§ **Assignment**
Within the listing, each line that has the string "back" should be copied.

§ **Records to use**
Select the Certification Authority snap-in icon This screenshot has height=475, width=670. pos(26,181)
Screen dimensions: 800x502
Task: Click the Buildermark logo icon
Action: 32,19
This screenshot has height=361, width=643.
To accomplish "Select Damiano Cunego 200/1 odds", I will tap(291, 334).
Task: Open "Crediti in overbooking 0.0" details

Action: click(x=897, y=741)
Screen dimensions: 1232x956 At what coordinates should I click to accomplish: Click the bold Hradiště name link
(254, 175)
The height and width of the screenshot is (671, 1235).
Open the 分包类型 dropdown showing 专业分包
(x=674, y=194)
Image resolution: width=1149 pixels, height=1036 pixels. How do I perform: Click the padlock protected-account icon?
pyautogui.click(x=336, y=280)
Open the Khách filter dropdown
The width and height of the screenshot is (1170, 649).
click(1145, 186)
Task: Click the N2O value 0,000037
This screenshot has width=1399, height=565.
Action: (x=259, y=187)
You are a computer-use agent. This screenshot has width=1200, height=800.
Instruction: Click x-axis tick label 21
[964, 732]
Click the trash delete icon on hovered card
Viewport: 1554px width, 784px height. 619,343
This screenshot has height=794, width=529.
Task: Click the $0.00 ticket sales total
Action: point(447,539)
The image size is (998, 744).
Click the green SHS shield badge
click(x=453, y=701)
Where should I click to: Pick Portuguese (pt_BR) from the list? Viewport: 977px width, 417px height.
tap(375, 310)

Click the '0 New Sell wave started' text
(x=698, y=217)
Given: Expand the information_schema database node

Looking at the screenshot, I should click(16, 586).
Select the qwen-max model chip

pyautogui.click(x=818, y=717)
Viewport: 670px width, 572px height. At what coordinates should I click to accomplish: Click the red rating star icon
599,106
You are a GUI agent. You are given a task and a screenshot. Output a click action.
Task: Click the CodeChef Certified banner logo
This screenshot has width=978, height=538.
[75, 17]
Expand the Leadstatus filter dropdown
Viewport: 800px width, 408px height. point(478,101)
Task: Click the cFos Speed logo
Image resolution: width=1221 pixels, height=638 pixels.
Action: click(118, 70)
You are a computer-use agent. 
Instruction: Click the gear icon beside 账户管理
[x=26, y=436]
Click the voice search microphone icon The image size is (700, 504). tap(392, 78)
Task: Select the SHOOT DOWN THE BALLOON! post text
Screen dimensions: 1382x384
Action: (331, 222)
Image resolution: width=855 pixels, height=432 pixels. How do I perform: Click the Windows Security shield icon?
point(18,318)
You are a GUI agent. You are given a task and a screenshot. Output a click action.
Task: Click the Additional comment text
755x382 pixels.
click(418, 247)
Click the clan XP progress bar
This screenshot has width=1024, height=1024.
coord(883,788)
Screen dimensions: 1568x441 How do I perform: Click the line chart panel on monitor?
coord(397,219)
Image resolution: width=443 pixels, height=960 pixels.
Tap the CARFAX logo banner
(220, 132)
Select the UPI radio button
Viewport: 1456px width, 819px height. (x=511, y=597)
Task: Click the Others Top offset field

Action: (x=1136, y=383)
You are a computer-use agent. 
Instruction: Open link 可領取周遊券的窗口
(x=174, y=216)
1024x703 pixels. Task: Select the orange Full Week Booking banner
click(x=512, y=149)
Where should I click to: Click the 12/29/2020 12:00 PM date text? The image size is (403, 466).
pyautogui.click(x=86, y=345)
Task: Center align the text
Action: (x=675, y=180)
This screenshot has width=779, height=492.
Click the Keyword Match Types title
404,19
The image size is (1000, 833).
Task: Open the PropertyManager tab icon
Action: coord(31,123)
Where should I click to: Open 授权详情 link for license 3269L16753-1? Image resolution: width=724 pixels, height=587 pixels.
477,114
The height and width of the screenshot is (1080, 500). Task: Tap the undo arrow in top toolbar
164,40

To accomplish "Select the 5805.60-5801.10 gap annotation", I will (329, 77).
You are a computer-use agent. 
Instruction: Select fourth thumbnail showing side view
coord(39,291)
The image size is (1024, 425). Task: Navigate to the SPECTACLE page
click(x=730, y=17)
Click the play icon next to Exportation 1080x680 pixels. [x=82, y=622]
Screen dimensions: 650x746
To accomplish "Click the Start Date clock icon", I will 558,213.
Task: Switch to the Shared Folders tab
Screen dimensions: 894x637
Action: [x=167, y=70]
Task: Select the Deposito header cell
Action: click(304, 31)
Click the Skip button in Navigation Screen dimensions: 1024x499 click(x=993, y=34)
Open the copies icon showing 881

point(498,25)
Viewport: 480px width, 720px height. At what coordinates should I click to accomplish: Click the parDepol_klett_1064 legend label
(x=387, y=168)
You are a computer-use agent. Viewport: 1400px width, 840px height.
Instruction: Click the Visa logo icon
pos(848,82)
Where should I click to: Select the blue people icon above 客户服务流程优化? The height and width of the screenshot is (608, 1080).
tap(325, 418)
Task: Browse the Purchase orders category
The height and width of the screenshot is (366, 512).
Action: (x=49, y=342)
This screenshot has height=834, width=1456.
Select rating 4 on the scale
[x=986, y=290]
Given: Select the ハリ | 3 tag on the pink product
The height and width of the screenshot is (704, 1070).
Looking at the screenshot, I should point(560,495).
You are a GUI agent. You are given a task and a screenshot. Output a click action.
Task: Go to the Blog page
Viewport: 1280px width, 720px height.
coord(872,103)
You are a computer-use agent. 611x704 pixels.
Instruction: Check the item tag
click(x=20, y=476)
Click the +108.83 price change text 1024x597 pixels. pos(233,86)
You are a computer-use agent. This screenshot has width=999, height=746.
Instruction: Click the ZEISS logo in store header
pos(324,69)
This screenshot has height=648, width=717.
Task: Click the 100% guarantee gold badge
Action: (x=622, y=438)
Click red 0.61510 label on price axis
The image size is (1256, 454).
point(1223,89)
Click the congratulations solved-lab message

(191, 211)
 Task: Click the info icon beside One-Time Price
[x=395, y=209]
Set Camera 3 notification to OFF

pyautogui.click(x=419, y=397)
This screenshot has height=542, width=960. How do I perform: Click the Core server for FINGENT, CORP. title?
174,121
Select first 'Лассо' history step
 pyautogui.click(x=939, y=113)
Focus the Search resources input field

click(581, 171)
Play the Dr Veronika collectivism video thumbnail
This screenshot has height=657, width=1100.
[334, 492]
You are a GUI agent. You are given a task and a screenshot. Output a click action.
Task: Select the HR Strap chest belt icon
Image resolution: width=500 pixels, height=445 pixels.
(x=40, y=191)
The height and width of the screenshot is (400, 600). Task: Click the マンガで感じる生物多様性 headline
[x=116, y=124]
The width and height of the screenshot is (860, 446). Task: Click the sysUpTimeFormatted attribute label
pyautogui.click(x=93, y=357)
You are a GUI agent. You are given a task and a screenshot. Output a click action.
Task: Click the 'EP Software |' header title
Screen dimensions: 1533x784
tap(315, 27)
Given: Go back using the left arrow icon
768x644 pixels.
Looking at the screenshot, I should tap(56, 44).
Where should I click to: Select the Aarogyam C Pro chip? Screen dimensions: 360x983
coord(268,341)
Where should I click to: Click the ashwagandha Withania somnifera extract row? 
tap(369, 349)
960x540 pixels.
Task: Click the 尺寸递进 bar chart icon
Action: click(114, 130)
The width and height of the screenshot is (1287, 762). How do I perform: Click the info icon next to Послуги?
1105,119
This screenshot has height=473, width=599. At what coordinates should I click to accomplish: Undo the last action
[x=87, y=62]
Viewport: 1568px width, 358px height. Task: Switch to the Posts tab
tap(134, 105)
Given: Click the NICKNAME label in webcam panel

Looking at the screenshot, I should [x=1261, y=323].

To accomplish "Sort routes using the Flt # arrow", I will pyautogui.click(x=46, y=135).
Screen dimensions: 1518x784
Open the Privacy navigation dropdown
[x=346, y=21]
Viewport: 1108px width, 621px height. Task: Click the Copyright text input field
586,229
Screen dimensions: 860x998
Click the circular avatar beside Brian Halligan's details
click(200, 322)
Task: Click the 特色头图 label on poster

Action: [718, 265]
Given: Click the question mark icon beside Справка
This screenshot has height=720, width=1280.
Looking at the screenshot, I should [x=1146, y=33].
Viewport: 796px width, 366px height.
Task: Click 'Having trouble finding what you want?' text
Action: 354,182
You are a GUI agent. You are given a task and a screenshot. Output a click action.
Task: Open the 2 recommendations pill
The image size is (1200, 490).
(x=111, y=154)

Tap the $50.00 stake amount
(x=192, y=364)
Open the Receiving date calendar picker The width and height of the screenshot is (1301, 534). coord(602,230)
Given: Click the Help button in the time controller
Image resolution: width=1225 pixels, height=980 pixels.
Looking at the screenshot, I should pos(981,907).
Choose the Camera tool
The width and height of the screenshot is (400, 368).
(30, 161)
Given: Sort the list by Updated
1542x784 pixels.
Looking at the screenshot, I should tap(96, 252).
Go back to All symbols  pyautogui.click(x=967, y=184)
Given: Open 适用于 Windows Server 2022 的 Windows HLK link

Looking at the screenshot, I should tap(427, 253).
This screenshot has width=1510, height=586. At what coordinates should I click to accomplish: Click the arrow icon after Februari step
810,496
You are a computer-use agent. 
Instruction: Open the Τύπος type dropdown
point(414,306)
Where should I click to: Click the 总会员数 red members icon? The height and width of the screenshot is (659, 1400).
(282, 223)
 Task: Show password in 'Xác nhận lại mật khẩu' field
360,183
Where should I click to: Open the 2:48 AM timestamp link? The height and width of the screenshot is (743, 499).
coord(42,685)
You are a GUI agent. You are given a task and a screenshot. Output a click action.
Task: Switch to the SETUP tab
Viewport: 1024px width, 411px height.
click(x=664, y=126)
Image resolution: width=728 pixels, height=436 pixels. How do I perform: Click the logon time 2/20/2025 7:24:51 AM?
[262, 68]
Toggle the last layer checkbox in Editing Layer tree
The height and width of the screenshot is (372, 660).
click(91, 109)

§ **Answer space**
Given: Go back using the left arrow icon
Go back to All symbols  pyautogui.click(x=967, y=184)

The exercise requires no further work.